I finally had a chance to get vCenter Operations Manager setup. It has been collecting data for about a week and I have just been clicking around to see what I can find. I noticed that it was reporting very high CPU contention across the entire vSphere infrastructure, so I started to investigate.
In vCOPs I was in the Analysis tab and then set the focus area to CPU and clicked VM CPU Contention.
Once I clicked on this, it brought up a graph of sorts, displaying all red, which isnt good.
The CPU contention percent ranged from 38% up to 720% for every VM. Here is a graph from one of the ESXi hosts.
You can see its averaging around 1000ms of Ready time. Now according to this article I found, 1000ms is about 5%, but according to vCOPs this same host is coming in at 174%, so why the large difference?
So at this point im not sure if there is an actual issue with CPU contention or not.
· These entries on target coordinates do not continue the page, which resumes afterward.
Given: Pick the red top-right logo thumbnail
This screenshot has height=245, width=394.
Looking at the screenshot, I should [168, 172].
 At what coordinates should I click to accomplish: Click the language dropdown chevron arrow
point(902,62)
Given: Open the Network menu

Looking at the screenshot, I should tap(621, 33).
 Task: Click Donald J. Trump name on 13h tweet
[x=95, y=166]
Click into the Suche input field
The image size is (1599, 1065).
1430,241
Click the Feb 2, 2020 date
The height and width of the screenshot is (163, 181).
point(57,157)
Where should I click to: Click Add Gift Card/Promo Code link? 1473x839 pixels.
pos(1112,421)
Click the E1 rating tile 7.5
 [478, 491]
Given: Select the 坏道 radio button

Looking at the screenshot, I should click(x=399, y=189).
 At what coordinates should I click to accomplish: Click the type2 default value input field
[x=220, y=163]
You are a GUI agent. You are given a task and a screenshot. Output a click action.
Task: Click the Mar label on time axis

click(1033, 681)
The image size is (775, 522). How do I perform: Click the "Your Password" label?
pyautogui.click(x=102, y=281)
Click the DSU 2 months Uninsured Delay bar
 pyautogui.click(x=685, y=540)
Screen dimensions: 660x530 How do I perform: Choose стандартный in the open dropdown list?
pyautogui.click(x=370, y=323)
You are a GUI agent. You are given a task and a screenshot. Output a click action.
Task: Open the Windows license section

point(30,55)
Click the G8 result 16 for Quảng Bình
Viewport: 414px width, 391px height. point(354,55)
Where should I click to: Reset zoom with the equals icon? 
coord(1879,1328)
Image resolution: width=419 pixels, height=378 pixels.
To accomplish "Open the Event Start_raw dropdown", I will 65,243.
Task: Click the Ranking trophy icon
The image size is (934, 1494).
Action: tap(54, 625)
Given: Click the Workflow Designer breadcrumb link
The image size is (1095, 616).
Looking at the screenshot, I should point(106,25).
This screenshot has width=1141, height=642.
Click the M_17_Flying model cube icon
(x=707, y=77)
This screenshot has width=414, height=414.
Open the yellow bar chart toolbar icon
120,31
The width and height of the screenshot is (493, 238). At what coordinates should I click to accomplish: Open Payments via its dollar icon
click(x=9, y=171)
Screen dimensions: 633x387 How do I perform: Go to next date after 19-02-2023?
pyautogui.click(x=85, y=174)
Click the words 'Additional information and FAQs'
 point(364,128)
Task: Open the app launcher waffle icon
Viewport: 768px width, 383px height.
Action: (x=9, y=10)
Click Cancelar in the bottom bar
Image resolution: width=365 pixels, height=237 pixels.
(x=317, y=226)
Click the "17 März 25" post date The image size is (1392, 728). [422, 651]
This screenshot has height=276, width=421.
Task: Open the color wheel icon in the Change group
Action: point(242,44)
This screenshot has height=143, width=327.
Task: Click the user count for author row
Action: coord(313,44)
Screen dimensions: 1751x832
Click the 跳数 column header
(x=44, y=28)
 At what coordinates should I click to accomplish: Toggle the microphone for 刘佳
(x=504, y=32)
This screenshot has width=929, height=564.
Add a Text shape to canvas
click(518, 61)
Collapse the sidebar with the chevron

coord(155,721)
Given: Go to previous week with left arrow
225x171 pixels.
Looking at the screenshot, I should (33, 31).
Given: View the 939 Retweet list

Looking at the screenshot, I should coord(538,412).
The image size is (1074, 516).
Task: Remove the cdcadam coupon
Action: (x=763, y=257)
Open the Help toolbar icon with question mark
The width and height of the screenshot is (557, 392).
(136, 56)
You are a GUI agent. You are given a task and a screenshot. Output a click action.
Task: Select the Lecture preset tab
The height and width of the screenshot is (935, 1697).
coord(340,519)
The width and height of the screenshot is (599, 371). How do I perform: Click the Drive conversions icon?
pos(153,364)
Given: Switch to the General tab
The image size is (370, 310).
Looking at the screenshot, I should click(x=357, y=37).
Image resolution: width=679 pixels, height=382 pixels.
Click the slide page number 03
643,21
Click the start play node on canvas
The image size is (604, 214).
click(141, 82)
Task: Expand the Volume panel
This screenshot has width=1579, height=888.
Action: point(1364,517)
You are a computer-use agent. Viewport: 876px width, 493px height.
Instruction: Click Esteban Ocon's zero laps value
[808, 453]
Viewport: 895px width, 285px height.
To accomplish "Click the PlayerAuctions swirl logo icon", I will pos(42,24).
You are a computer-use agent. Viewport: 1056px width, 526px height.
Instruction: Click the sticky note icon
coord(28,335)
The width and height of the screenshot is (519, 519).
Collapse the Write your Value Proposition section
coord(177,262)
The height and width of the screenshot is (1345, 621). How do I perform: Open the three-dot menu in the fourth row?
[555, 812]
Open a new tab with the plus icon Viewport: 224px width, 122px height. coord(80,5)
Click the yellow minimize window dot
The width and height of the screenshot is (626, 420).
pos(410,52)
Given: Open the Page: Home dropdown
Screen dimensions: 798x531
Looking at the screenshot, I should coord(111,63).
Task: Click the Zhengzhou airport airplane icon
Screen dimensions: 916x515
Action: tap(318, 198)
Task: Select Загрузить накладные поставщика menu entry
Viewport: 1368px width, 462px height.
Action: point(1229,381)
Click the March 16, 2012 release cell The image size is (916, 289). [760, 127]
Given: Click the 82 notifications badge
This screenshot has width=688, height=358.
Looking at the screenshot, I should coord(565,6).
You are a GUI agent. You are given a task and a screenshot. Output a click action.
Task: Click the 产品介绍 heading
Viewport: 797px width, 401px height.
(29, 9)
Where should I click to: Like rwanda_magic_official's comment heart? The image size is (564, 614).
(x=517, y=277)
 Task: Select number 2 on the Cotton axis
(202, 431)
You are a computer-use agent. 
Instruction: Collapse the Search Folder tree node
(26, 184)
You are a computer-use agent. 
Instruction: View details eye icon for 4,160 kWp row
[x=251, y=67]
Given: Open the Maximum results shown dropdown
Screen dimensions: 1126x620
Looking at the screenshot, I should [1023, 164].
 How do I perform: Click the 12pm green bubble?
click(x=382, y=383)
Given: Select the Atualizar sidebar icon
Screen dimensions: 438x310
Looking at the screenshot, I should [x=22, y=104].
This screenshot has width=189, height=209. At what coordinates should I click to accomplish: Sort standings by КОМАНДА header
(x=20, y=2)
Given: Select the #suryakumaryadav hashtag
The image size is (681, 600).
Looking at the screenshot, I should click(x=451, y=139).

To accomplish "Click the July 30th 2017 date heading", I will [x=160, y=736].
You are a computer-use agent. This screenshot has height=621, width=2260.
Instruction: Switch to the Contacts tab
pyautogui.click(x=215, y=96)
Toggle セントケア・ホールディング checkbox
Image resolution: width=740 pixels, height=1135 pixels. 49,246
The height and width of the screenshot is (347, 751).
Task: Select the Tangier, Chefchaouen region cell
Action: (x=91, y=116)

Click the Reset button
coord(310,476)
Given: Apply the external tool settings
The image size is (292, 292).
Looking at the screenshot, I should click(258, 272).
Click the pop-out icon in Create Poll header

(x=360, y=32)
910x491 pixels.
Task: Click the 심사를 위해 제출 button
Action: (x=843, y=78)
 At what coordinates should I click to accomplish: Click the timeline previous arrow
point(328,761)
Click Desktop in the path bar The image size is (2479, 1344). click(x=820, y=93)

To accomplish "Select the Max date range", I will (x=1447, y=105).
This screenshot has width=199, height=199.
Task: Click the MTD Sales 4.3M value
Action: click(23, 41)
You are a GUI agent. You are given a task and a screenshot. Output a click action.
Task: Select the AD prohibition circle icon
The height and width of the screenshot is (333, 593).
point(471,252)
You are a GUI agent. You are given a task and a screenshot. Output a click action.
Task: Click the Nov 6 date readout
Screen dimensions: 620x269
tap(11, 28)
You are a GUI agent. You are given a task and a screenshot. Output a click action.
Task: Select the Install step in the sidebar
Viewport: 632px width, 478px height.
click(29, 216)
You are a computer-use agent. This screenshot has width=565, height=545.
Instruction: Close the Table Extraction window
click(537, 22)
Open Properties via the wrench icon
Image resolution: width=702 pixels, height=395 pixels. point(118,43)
So to be sure I connected to the ESXi host by SSH’ing into the vMA VM. Once connected I ran the following command to connect to the ESXi host, and run resxtop to view CPU info:
resxtop -server 192.168.1.1
login with root and root password
At this point, resxtop will show up.
I highlighted the important CPU fields in red and here are the descriptions from VMware.
Run, %RUN:This value represents the percentage of absolute time the virtual machine was running on the system.
Wait, %WAIT:This value represents the percentage of time the virtual machine was waiting for some VMkernel activity to complete (such as I/O) before it can continue.
Ready, %RDY:This value represents the percentage of time that the virtual machine is ready to execute commands, but has not yet been scheduled for CPU time due to contention with other virtual machines.
Co-stop, %CSTP:This value represents the percentage of time that the virtual machine is ready to execute commands but that it is waiting for the availability of multiple CPUs as the virtual machine is configured to use multiple vCPUs.
At this point there does not appear to be an issue with CPU contention, but I do need to find out why vCOPs is reporting it that way.
After creating a support ticket with VMware, it was determined that this area was mis-labeled and would be fixed in a later release. Instead of the percentage of CPU contention, it is actually ms of latency and support adjusted the heatmap.